Lorie Smith, who owns 303 Creative, has lost so far in her legal fight to overturn the Colorado Anti-Discrimination Act, the same state law that was used to punish Jack Phillips and his business, Masterpiece Cake Shop.
Smith is represented by Alliance Defending Freedom, which filed a brief this week with the 10th Circuit Court of Appeals to ask for the business owner’s right to create content that aligns with her own personal beliefs. That legal argument from ADF – turning down a customer’s request is not turning away the customer – has been a consistent theme of Phillips’ legal fight, since he has refused, for example, to create a bawdy cake for a bachelorette party.

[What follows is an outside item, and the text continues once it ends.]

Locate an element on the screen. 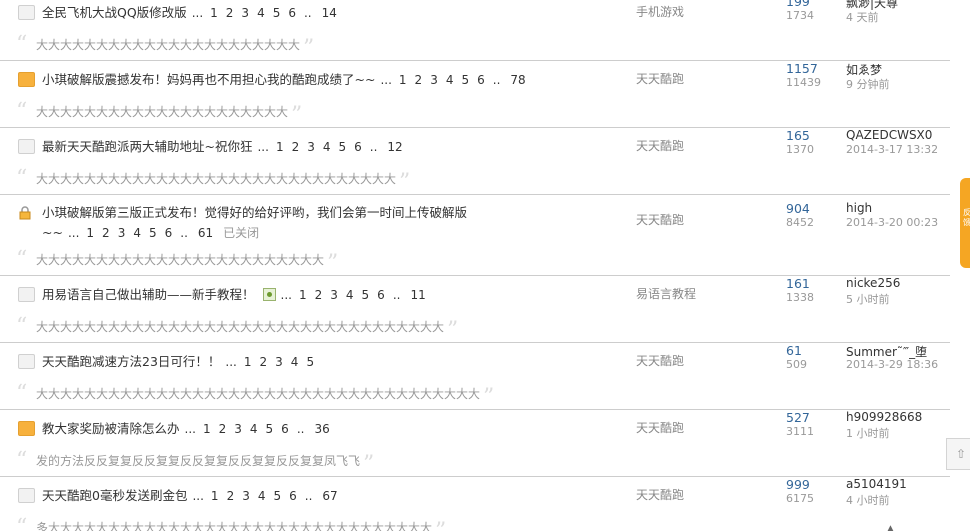 Image resolution: width=970 pixels, height=531 pixels. reply-count: 161 is located at coordinates (798, 284).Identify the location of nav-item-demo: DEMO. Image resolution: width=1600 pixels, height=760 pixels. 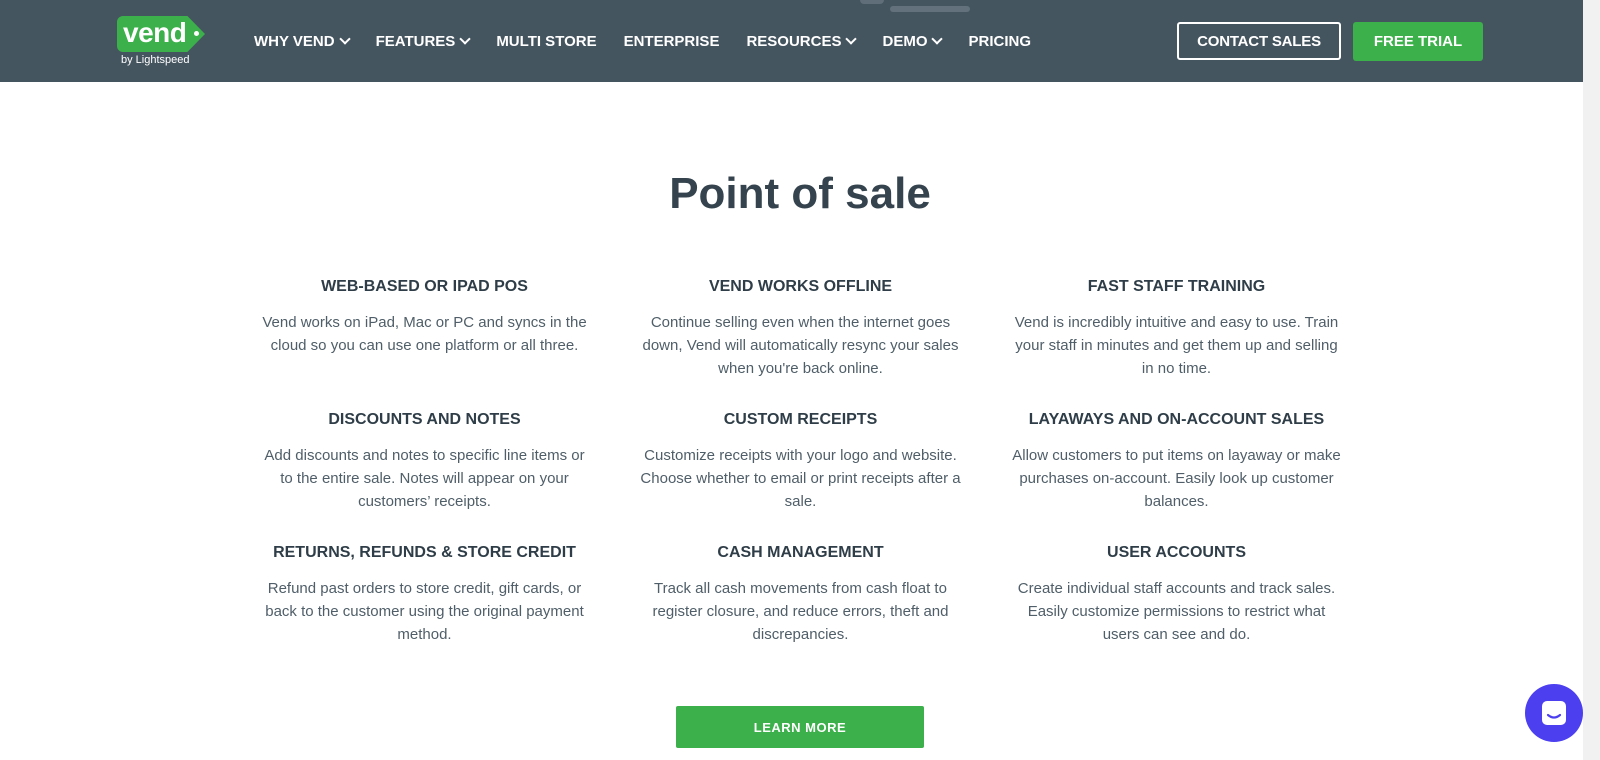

Blaine Adamson, the Kentucky print shop owner, was similarly sued after he refused to fulfill an order for t-shirts celebrating a gay pride event. In his court fight, the business owner cited other orders he has turned down, too, such as t-shirts promoting a strip club.
Hence the court appeal filed by ADF begins:
The government should never force a Muslim artist to photograph pornography, a gay designer to create a website promoting one-man, onewoman marriage, or a Jewish PR professional to craft anti-Israel propaganda. Plaintiff-Appellant Lorie Smith seeks the same freedom here.
On the 303 Creative website, Smith’s work examples include an Easter service flyer, a church banner, and a poster advertising Jewish-related businesses.
The artist-owner also states on the website that she uses her talent to honor God and therefore she is “selective” about the messages she creates.
“…while I will serve anyone,” she writes, “I am always careful to avoid communicating ideas or messages, or promoting events, products, services, or organizations, that are inconsistent with my religious beliefs.”
“Lorie selectively accepts projects, not clients,” the ADF brief states.
Colorado versus 'editorial freedom'
According to ADF, its 10th Circuit appeal is also asking court to reverse a portion of the Colorado state law that forbids Smith for posting that statement on her own website, which is described as an “attack on Lorie’s faith and editorial freedom” in the legal brief.
ADF attorney Jake Warner tells OneNewsNow that Smith witnessed Phillips’ legal fight against his own state government in 2016 and took action, working with ADF to file a pre-enforcement challenge.
"Lorie kind of saw the threat on the horizon,” Warner says, “and decided to try to figure out her constitutional rights before the state came after her.”